Can we address the business cases like integrating with Apache Kafka as o t when we move to cloud, how much these features such as custom connectors, quick links we get when we end up in the cloud? That's a great question. So you know specifically on identity iq, if you think about things like connectors, so one of the nice advantages of the way we did this at SalePoint is the connectivity framework is the same between the on-premise system and our cloud systems.
So things like custom connectors, even existing custom connectors can just port over from the existing identity IQ solutions, which is a really nice advantage and I, I mentioned this earlier although I didn't really go deep, that idea of, you know, just moving to the cloud, if you move to a cloud solution that is, you know, light, right? That can barely do anything, you're, you're gonna lose a lot of functionality.
And one of the benefits of at least the SalePoint approach is we really started off with the idea of hey, we knew we wanted to be multi-tenant, we knew we wanted to make something easier for customers to maintain, but we were aware that we had to be able to model complex business processes. You know, SalePoint grew up in the enterprise space, we deal with some of the largest companies on the planet when it comes to their identity needs. So having that flexibility to be able to model those processes is really key to to our identity strategy in the cloud.
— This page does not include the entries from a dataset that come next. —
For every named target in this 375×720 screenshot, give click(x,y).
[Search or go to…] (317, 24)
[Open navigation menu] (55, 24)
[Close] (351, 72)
So things like integration with Kafka, things like Quicklinks and being able to kick off custom processes are things that are just kind of table stakes for us. And so, you know, there, there are some bounds, you know, identity security cloud is not, you're not gonna write a lot of Java, you're not gonna be able to create your own webpages and things like that that you may be able to do on identity iq but the idea of hey, I want to gather some information and kick off workflow is absolutely something that we can support. Thanks Chris.
So I don't see any more questions coming our way, so thank you so much Chris. So for everyone attending, thank you for your attending. We do have some slides for you as well, such as this one. We are having E I C event in Berlin this year from May 9th to May 12th and key topics that will be covered range from securing identities, decentralized identity and many more. So hope to see many of you there and looking forward. Next is we also have many related research around this topic. So please head to our website, we'll find more content on this topic of cloud security and skipping our call.
We also provide multiple services, so such as advisory research and the webinar and event. So please check out our website for more content and thank you everyone. Thanks Chris, it was pleasure to host a webinar with you and hope to see you again soon.
Yeah, thank you all. I really appreciate hosting the webinar with you as well. And thanks everybody for attending. Thank you. Bye.